Not sure I’d make the leap from that to suspicion personally. It’s arguably the most anomalous temperature related event we’ve ever seen and it stretched across most of the country. I don’t know how you make that seem more extreme than it is.
A little too late to edit. Found the map view in the NWS almanac and clicked around a bit. My best guess is that dot is the Northeast Philadelphia airport, which ended up seeing its record daily high of 74 on the 22nd.
It’s the single biggest kind of energy release we’ve ever done. And certainly as nuclear explosions go, Hiroshima was pretty much a pipsqueak. But it’s the first, and one of only two (so far), with real immediately quantifiable effects on human life and human infrastructure.
Humans are bad at big numbers. Saying something is almost 6 trillion miles away is eye-glazingly incomprehensible. Saying it’s one light year away seems so easy to understand. So for large quantities we need large units to keep the numbers small enough to communicate with the general public.
By trying to say the northeast is experiencing the same thing. We are not. Single day fluctuations in weather are not indicative by themselves of anything, that is normal March weather.
I’d agree if the geographical extent of the heat wave was the primary reason it was considered extreme. It is astonishing that an event centered in the southwest managed to set records clear to the Atlantic, but you could stop it at the Mississippi River, and I don’t think it’d matter much in the discussion of how extreme an event it is.
The nature of weather in the USA is that it moves from west to east. The fact something that started in the west moved east as it was only slowly losing its unique record-setting nature is utterly unsurprising.
Further, there is generally a dividing line between polar and non-polar air. At some times of year, generally winter and summer, that line is relatively parallel to the lines of latitude. At other times, generally spring & fall, the dividing line is very sinuous, plunging well down to the southern USA, then climbing back north to or beyond the US-Canada border.
The sinuosity is not a standing wave. The bends themselves slowly migrate from west to east. Which has the effect that a location anywhere in the middle 1/3rd of US latitudes will alternate every few days being on the pole side or the tropic side of the dividing line as the dividing line makes like a sidewinder snake sliding across the country.
Which means there’s nothing surprising about a particular location experiencing unusual heat followed by “crashing” back to the cool side of normal.
Now AGW will almost certainly increase the sinuosity and increase the contrasts on both sides.
It moving from west to east wouldn’t be. But encompassing both simultaneously while maintaining enough strength to set records is certainly surprising to me.

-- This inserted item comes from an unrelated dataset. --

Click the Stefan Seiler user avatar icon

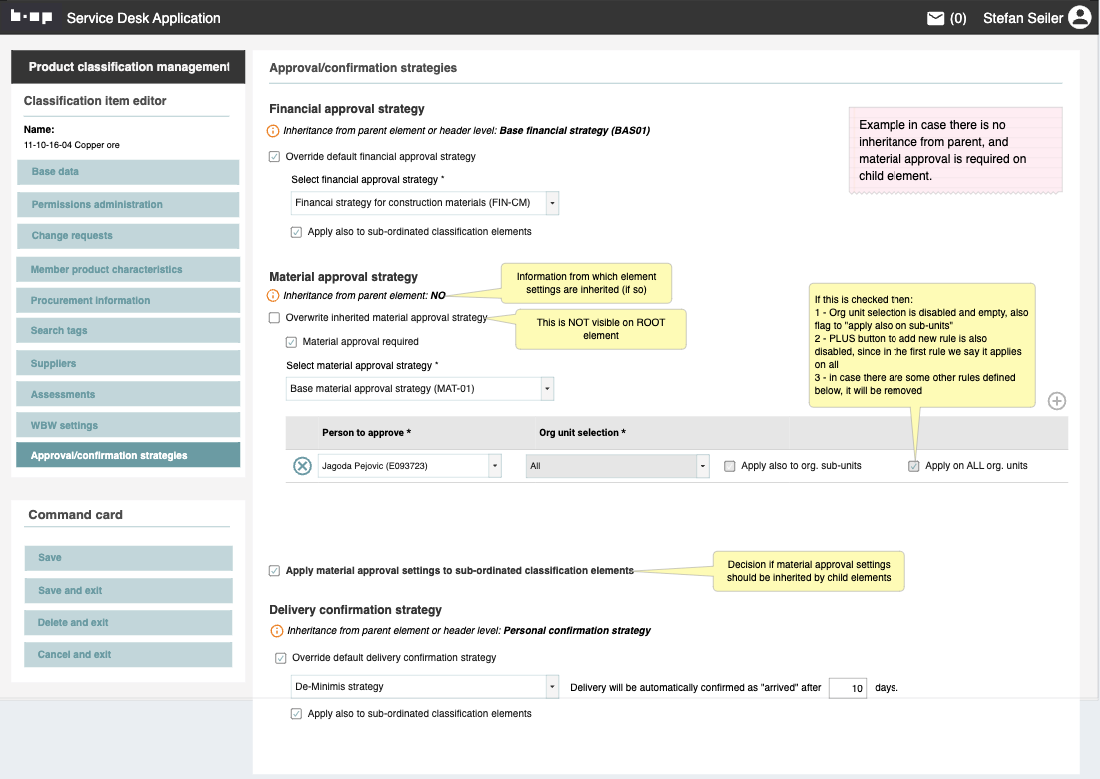tap(1079, 18)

Again, I’m at 40°N and 5300 feet elevation. It has hit 90°F at my house. The previous record high for March 25 was 79°F. Temperature wise, this would be a typical day for July here.
Anecdotally, here in southern Ontario temperatures have been more or less consistently seasonal throughout this whole spectacular heat wave. Right now in the early evening the temperature is 5°C (40°F) which is just a hair below normal for this time of year. Last year IIRC it started getting unseasonably warm sometime in April.

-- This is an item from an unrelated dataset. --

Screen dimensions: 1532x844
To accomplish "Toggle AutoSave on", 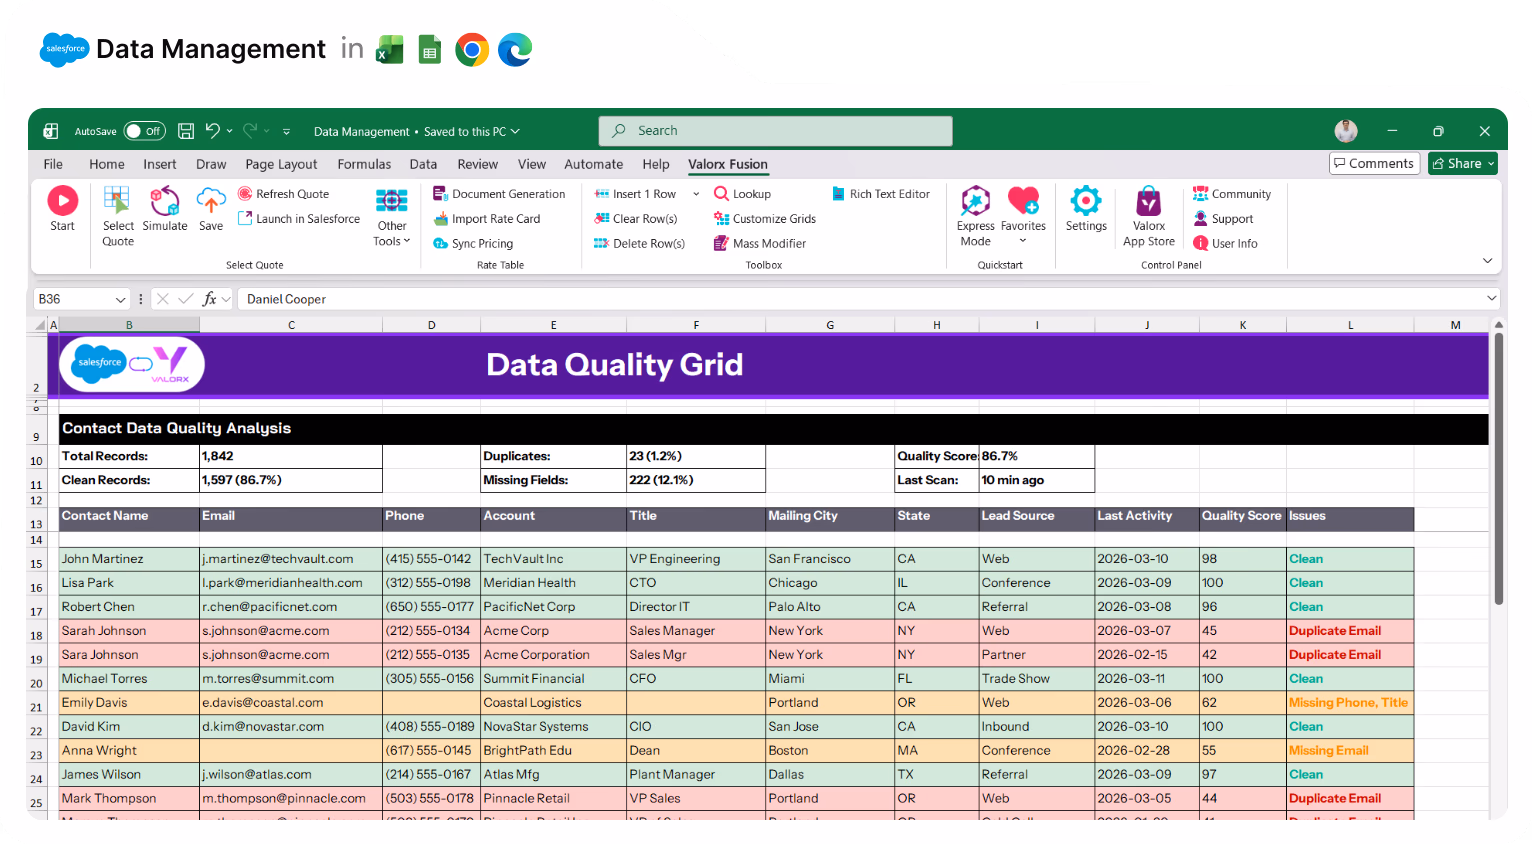I will 144,131.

And what we’ve been experiencing here in the Midwest, over the last couple of weeks, is (a) having that boundary move north and south across us, and (b) the difference in temperature between the cool and warm air has been extreme. That’s what yielded the crazy thunderstorms and hail here two weeks ago, the massive blizzard up in Wisconsin a week-plus ago, and will yield some more strong thunderstorms with hail here tomorrow.